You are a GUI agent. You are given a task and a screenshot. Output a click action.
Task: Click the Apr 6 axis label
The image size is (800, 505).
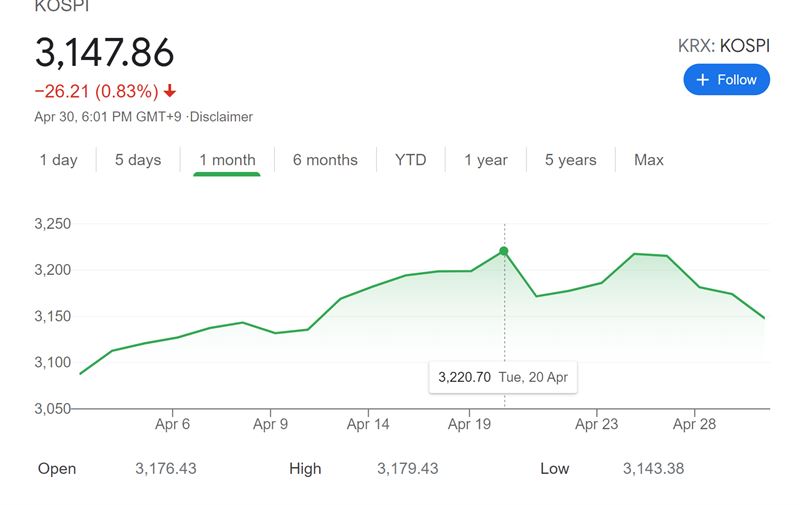pos(172,424)
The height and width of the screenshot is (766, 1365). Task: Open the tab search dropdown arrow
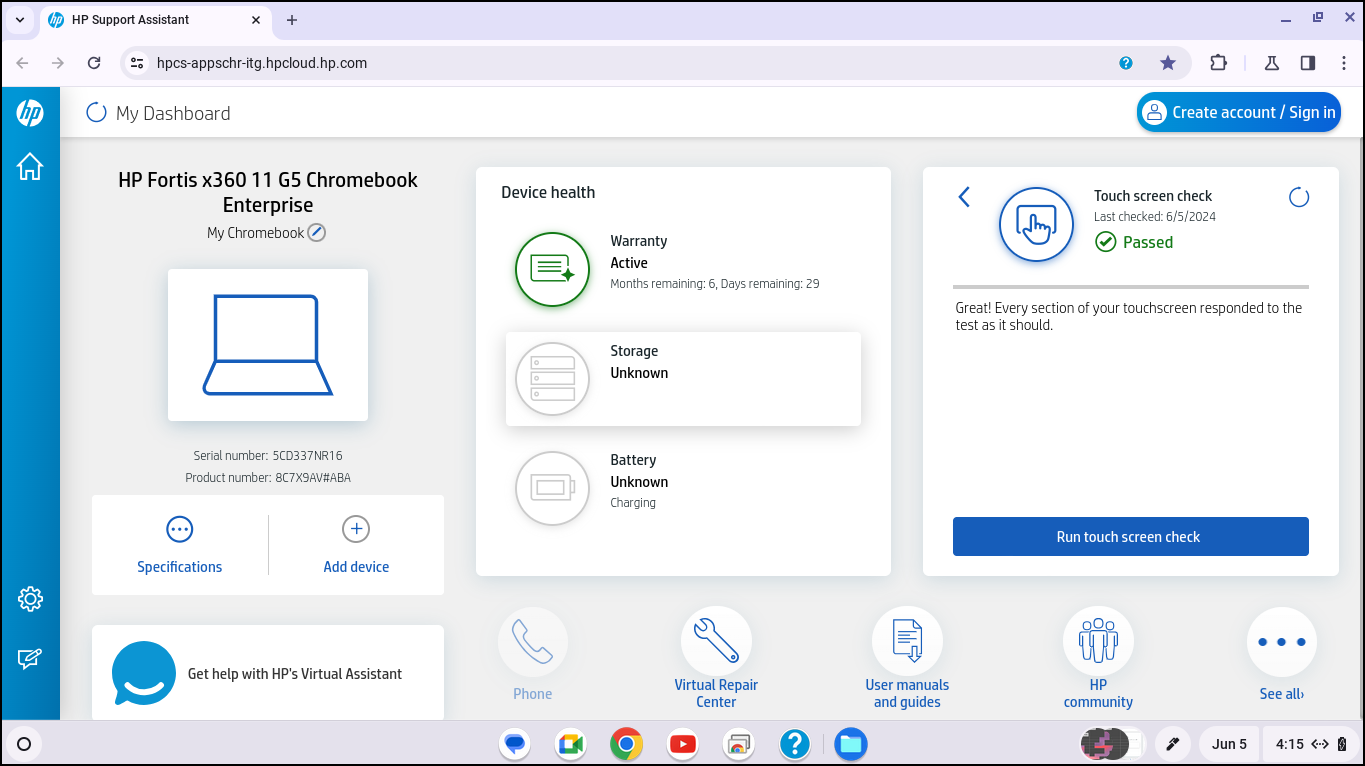coord(20,20)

============================================================

TASK STATEMENT. Beginning with the line that contains "Task: Click the Apr 6 axis label", output every line down to the last line of the entries above exactly as written, apart from the pictures.

REPLY TO THE EXERCISE.
Task: Click the Apr 6 axis label
The image size is (800, 505).
pos(172,424)
The height and width of the screenshot is (766, 1365). Task: Open the tab search dropdown arrow
coord(20,20)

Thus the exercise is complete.